• **Source passage**:
CAI 155 appears to have a different evolution history from the others due to its slightly positive δ25Mg (~3‰; table S1). This level of isotope fractionation suggests that ~20% of the initial magnesium was lost from this CAI by evaporation before the final formation (38). Therefore, the present-day 27Al/24Mg of CAI 155 did not originate from the initial condensation and thus cannot be used to infer ∆26Mg0,i*. Although it could be possible to constrain the evolution history by calculating the possible bulk 27Al/24Mg for the preevaporation CAI, the highly disturbed magnesium isotopic composition would make this a possible overinterpretation of data.

The above discussion of the 26Al/27Al−∆26Mg0* relationship is based on reprocessing of inclusions that have formed early at 26Al/27Al = 5.4 × 10−5. While the samples characterized by 26Al/27Al < 4 × 10−5 are still best explained in this context (except CAI 155), those making up the peak at 26Al/27Al = 4.9 × 10−5 (along with ∆26Mg0* = −0.04‰) may be understood in a different scenario. It is known from the literature data that ∆26Mg0* in the CAI formation reservoir(s) appeared to be heterogeneous between −0.13 and −0.014‰ when 26Al/27Al was homogeneous at 5.2 × 10−5, and could have varied even more at an earlier time (at 26Al/27Al = 5.4 × 10−5; see above). To make ∆26Mg0* = −0.04‰ at 26Al/27Al = 4.9 × 10−5 in a gas reservoir of solar composition (27Al/24Mg = 0.101), ∆26Mg0,i* at 26Al/27Al = 5.4 × 10−5 would have to be −0.044‰, which is well within the range of variation. Therefore, it is conceivable a reservoir of such ∆26Mg0,i*, from which one generation of inclusions formed during the nebula-wide thermal event at 26Al/27Al = 4.9 × 10−5, existed. With our current dataset, it is difficult to prove or disprove this explanation. One testable prediction is that there should exist other populations of inclusions characterized by 26Al/27Al = 4.9 × 10−5 but with ∆26Mg0* closer to −0.14‰. More high-precision measurements of small CAIs should be able to shed more light on this issue.

• **Problem to solve**: Can you quote the passage on CAI magnesium isotopes from "CAI 155 appears" up to and including "overinterpretation of data."? The entries aren't needed.

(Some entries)

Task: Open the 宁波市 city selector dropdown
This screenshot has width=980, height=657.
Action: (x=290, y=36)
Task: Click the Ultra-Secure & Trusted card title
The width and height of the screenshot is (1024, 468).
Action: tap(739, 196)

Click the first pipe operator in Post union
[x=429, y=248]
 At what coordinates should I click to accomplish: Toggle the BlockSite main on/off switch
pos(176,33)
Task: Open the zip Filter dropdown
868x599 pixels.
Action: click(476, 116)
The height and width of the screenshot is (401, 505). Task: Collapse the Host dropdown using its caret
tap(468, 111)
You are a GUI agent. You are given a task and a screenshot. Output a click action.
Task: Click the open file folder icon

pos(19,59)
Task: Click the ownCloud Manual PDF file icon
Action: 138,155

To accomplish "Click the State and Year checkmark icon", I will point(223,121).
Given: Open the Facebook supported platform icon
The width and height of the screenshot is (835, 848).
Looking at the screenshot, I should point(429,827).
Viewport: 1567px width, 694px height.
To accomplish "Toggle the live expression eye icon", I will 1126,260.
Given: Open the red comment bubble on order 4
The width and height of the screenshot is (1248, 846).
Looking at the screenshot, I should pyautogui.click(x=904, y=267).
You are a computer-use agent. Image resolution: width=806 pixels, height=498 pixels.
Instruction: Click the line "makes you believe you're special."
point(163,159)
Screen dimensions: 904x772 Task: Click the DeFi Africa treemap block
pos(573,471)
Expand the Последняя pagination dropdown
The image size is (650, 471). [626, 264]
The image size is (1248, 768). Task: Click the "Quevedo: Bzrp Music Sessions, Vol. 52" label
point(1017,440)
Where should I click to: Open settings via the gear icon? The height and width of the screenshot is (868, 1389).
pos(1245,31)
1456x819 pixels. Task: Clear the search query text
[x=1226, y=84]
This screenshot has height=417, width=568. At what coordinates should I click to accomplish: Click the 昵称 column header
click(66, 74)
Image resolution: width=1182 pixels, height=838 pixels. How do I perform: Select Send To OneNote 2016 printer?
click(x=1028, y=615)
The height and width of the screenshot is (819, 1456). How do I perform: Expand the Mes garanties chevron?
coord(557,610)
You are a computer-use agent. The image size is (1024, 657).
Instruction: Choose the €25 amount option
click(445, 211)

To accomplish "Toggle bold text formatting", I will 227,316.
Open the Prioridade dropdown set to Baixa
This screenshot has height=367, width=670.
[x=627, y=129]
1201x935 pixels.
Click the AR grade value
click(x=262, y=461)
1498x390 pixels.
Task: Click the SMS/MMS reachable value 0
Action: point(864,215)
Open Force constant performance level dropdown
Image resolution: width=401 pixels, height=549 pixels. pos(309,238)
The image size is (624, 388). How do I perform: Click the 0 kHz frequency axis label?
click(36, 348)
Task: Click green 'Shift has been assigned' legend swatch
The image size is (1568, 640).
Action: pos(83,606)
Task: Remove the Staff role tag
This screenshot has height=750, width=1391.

• **Answer**:
CAI 155 appears to have a different evolution history from the others due to its slightly positive δ25Mg (~3‰; table S1). This level of isotope fractionation suggests that ~20% of the initial magnesium was lost from this CAI by evaporation before the final formation (38). Therefore, the present-day 27Al/24Mg of CAI 155 did not originate from the initial condensation and thus cannot be used to infer ∆26Mg0,i*. Although it could be possible to constrain the evolution history by calculating the possible bulk 27Al/24Mg for the preevaporation CAI, the highly disturbed magnesium isotopic composition would make this a possible overinterpretation of data.